[Rows on where targets appear]

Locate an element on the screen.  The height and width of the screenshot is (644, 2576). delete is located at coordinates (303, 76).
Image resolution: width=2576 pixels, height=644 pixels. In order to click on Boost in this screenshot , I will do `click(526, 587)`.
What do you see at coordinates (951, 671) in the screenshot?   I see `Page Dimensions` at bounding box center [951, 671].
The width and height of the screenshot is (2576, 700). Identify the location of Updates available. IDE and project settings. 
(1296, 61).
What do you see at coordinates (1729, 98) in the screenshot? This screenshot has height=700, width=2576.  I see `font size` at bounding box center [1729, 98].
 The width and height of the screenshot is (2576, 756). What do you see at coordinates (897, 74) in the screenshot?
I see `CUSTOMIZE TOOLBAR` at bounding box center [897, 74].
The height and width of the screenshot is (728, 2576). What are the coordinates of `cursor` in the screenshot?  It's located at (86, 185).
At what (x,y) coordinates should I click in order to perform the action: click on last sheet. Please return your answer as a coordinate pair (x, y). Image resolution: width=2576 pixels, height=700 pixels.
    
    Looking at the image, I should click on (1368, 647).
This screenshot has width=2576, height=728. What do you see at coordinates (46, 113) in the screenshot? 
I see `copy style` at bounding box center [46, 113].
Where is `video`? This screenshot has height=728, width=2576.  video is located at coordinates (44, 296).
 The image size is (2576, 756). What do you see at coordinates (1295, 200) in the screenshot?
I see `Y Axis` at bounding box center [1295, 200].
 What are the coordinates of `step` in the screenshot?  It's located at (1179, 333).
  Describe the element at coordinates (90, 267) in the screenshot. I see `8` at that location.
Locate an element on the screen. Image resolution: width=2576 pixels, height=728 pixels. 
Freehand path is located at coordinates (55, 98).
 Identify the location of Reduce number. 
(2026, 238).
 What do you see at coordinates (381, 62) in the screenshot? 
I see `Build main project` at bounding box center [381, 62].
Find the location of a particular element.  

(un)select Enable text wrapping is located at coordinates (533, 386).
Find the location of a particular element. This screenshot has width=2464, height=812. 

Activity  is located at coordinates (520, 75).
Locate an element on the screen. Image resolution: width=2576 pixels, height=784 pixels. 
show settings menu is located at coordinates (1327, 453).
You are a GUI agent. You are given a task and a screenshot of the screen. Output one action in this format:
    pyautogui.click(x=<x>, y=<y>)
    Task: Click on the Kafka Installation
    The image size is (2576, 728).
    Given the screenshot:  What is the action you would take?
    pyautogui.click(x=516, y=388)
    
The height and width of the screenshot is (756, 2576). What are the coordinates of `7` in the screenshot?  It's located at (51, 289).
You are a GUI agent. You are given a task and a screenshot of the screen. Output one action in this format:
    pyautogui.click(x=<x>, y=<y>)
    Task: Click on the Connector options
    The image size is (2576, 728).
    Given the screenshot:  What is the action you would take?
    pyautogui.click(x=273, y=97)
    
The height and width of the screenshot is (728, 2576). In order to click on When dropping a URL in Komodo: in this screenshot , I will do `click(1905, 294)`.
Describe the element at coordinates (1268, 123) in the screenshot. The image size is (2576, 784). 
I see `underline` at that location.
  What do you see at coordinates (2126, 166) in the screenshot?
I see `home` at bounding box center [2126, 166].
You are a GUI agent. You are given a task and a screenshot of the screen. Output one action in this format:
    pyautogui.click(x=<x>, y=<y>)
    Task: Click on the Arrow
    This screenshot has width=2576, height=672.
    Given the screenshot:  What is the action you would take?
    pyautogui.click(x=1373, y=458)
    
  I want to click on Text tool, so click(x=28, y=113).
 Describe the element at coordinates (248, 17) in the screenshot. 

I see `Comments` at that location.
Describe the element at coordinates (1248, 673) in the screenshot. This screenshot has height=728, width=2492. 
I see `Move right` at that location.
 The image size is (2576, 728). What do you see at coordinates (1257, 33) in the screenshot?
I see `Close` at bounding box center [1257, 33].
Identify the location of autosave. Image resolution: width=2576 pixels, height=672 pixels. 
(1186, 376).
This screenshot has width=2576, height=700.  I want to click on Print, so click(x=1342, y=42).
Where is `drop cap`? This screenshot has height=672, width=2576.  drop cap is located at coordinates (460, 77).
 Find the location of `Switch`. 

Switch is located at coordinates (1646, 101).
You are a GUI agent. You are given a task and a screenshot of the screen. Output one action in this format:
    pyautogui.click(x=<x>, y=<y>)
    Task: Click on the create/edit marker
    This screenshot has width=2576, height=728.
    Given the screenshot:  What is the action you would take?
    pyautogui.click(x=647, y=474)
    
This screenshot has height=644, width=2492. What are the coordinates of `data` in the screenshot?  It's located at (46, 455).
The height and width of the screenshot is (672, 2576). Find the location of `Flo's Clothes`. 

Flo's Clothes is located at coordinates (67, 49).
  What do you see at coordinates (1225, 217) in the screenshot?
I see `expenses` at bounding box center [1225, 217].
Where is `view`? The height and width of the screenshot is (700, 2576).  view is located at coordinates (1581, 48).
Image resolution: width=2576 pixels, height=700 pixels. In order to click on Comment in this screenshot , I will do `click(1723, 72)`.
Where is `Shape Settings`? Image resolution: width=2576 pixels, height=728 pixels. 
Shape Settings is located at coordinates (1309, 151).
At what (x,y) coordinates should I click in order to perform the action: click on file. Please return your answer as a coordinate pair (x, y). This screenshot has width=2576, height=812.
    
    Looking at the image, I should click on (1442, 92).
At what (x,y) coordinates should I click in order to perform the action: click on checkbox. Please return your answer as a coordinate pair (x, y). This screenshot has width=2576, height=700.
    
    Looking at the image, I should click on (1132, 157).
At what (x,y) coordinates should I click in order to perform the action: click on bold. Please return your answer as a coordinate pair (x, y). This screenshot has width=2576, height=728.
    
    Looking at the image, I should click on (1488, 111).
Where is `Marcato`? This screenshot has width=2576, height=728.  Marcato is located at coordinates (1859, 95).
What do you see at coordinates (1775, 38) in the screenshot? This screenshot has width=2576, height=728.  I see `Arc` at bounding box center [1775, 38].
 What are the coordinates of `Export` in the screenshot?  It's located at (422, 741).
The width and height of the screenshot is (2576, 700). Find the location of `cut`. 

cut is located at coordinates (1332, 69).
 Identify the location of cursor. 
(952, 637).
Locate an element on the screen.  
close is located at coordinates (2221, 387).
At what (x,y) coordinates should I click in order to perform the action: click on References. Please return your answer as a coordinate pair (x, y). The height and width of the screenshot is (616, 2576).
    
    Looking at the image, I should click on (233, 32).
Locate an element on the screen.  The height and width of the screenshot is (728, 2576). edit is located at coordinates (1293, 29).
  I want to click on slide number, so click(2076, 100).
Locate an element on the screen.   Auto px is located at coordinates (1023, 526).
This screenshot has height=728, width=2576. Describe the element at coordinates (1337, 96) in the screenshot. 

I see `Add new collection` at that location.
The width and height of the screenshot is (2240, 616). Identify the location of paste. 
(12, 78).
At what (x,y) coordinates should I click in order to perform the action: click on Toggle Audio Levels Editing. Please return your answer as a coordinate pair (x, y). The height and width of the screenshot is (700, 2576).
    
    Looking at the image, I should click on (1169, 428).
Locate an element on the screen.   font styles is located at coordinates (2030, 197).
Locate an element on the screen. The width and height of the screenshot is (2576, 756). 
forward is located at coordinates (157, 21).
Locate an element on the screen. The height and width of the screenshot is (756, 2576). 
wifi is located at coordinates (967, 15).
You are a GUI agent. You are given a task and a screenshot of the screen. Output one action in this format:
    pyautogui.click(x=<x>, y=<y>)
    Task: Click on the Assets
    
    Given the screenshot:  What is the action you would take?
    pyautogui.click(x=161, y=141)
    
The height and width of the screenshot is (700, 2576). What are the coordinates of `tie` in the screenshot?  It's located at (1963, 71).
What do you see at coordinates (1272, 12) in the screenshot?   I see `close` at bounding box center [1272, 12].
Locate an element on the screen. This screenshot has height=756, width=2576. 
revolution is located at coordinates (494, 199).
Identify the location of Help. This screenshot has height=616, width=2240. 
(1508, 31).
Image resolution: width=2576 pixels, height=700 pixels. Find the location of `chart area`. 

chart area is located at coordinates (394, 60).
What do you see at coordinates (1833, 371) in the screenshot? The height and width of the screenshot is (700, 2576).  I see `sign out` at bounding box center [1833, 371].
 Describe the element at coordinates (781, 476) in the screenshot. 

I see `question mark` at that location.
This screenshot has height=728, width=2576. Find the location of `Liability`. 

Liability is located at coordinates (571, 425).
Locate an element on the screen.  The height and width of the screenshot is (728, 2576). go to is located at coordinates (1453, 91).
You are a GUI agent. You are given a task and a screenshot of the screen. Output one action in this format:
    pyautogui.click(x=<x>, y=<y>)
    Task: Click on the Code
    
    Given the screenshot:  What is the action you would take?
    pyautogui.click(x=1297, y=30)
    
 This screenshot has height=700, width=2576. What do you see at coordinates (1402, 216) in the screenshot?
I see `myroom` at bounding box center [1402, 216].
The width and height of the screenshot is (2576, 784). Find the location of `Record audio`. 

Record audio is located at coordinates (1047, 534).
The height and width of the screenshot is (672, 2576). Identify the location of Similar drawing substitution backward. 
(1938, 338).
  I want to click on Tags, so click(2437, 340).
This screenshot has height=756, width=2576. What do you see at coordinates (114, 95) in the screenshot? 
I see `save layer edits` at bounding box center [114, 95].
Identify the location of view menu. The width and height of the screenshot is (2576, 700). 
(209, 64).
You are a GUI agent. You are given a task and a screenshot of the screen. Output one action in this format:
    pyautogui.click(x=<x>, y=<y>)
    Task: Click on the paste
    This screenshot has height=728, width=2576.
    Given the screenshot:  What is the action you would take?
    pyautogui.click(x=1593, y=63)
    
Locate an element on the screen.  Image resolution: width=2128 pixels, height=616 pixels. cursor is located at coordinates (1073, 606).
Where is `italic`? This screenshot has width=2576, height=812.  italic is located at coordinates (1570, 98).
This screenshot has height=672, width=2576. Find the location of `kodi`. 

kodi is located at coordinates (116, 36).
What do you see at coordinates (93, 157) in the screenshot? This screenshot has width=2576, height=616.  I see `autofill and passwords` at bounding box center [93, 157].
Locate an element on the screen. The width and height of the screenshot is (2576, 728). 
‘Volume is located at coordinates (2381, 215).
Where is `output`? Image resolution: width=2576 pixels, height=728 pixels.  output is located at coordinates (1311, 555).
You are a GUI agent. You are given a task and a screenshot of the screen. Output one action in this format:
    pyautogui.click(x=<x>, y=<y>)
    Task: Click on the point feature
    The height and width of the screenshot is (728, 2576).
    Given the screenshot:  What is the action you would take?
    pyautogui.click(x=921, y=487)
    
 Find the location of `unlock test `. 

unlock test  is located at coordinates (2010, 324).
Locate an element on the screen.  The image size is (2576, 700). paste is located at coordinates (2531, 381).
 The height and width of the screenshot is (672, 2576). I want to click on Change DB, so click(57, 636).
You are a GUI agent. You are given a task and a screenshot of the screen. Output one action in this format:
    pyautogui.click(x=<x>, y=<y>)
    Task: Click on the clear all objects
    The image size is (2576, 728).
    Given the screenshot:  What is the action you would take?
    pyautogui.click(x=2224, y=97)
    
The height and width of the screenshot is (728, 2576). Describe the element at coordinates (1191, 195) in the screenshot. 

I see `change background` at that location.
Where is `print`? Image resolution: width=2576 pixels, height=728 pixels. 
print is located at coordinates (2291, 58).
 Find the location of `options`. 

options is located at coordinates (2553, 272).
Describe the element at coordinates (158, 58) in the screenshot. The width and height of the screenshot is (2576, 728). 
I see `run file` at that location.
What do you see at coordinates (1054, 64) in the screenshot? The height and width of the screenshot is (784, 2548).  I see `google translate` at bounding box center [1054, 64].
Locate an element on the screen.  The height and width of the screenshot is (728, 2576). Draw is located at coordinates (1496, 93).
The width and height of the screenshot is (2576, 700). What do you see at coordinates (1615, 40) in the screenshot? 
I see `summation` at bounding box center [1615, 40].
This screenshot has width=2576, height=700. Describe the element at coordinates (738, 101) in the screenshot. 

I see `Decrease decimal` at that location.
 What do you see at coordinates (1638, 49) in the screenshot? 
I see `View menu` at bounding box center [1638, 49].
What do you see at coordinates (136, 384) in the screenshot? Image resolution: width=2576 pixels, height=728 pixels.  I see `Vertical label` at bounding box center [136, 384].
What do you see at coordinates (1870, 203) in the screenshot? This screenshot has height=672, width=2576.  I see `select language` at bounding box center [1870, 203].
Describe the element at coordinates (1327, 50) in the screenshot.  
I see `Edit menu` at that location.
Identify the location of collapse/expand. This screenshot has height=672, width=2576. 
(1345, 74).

= TASK OBJECTIVE =
Render the stretch of material from its first line through the line containing "(1296, 61)." as a JSON list of strings, one per line, with blank lines left out and nothing past that line included.

= FINAL ANSWER =
[
  "Locate an element on the screen.  The height and width of the screenshot is (644, 2576). delete is located at coordinates (303, 76).",
  "Image resolution: width=2576 pixels, height=644 pixels. In order to click on Boost in this screenshot , I will do `click(526, 587)`.",
  "What do you see at coordinates (951, 671) in the screenshot?   I see `Page Dimensions` at bounding box center [951, 671].",
  "The width and height of the screenshot is (2576, 700). Identify the location of Updates available. IDE and project settings. ",
  "(1296, 61)."
]